▶ _Work instructions_
Please restate word for word each line from the one containing "Click the Last score label" to the last line of the records below, and drop the pictures.

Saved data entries
[Start of Attachment]

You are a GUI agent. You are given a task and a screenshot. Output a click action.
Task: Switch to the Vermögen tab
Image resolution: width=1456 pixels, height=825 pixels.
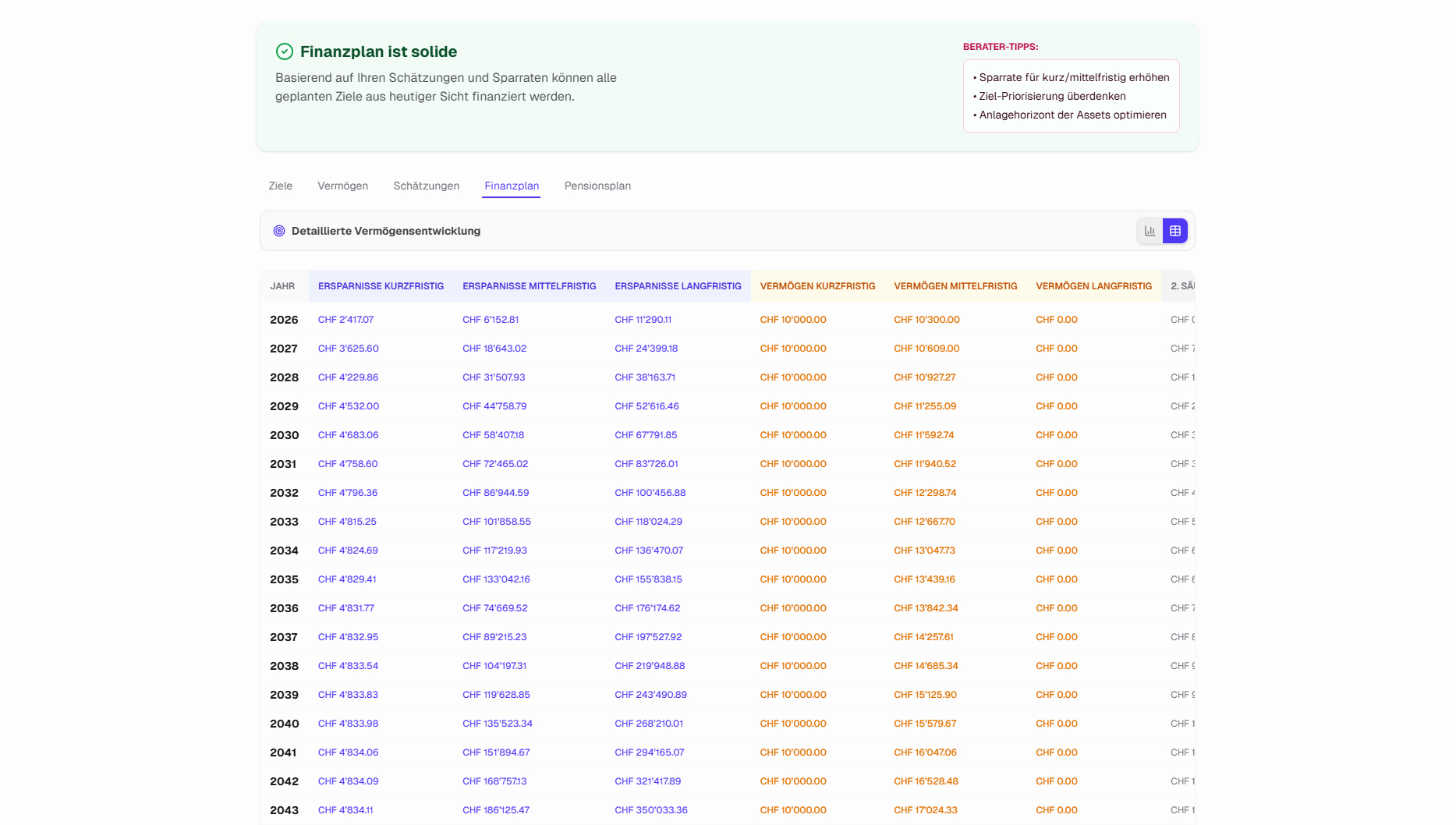[x=342, y=186]

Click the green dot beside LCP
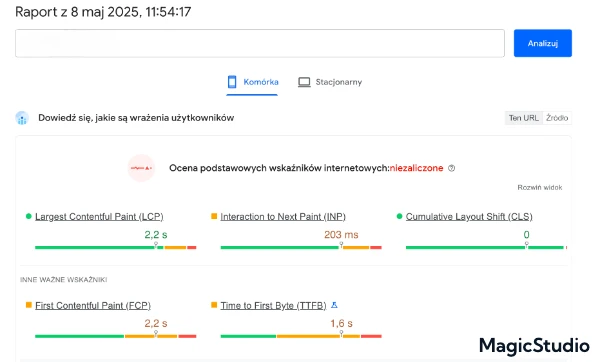coord(28,216)

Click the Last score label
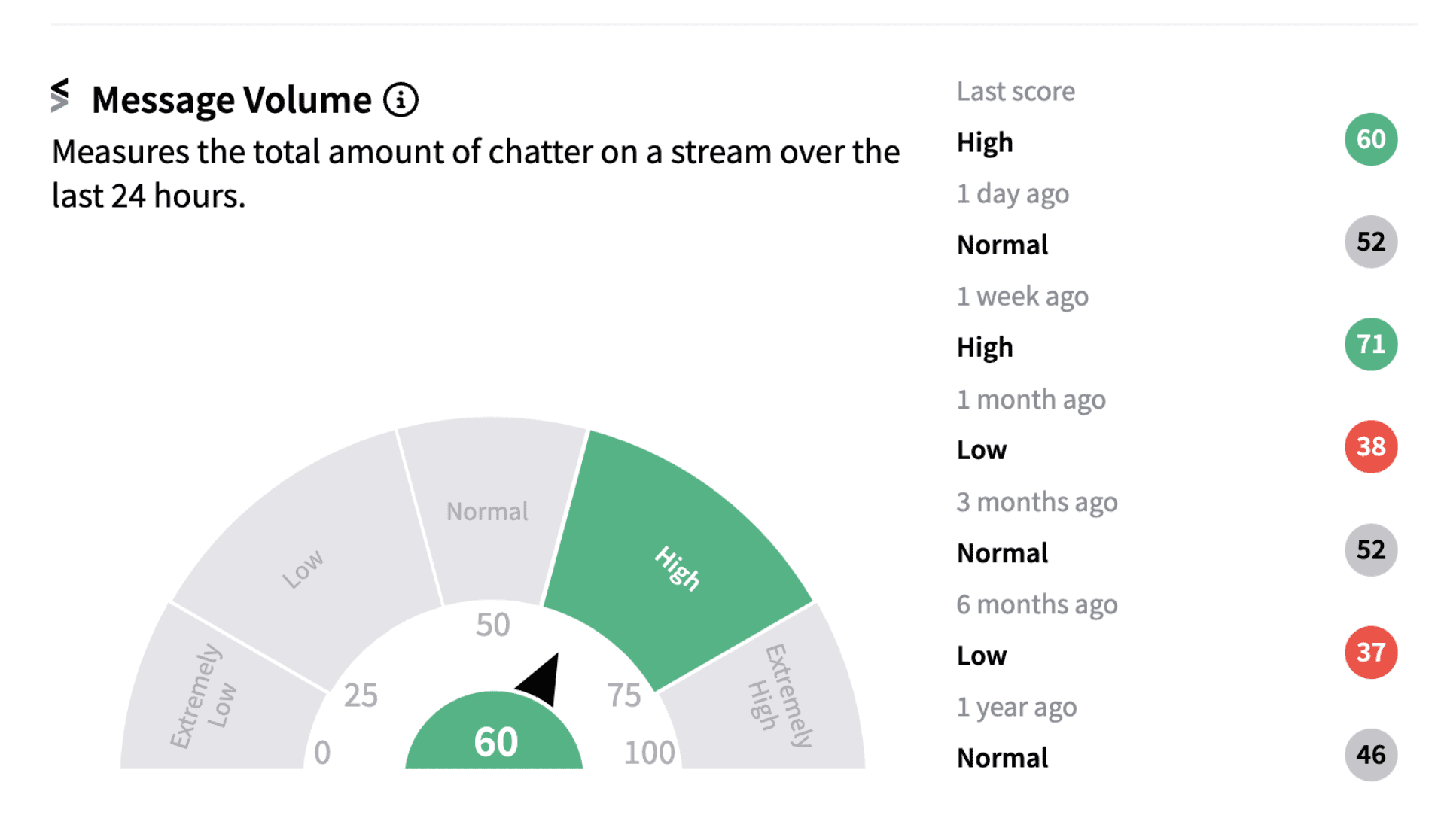coord(1015,91)
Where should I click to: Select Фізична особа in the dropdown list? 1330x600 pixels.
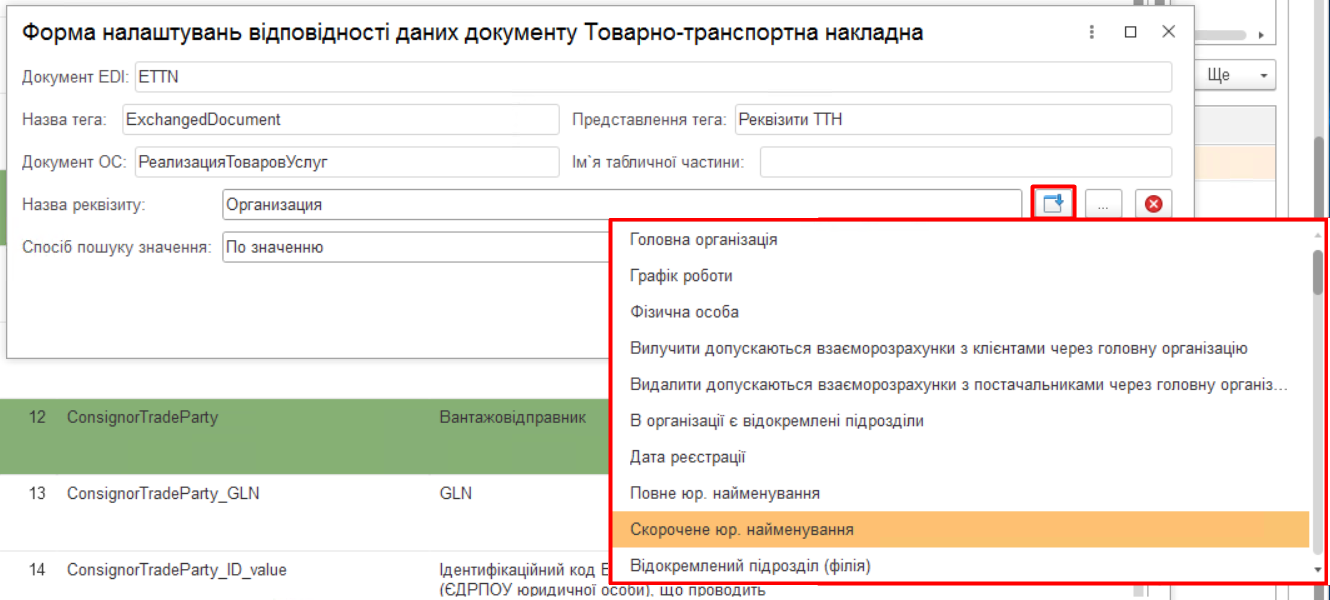pyautogui.click(x=684, y=312)
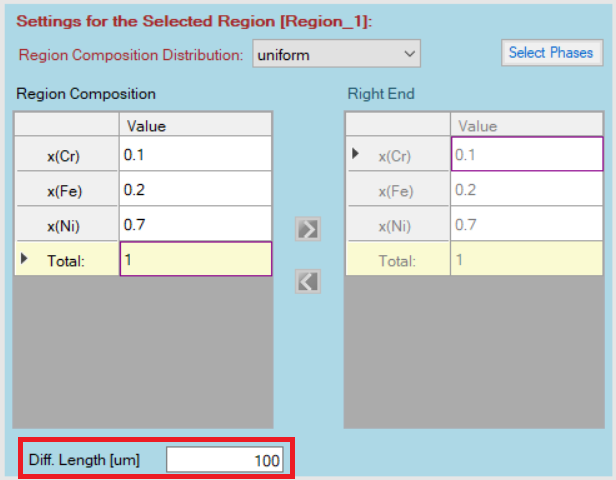Image resolution: width=616 pixels, height=480 pixels.
Task: Click Value column header in Region Composition
Action: coord(195,126)
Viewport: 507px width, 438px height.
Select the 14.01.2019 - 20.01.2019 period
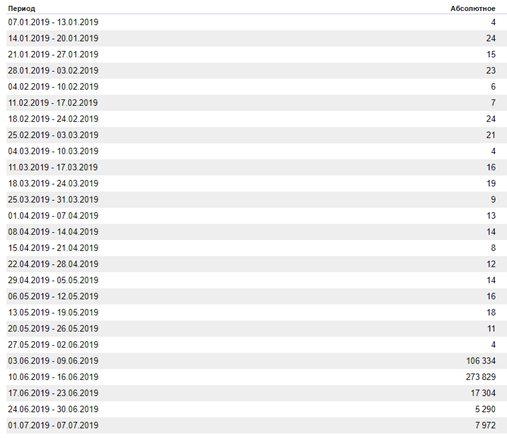pos(53,38)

[End of Attachment]

▶ _Written response_
Click the Last score label
coord(1015,91)
Where should I click to: Select Фізична особа in the dropdown list? 1330x600 pixels.
pyautogui.click(x=684, y=312)
Image resolution: width=616 pixels, height=480 pixels.
Task: Click Value column header in Region Composition
Action: coord(195,126)
Viewport: 507px width, 438px height.
Select the 14.01.2019 - 20.01.2019 period
pos(53,38)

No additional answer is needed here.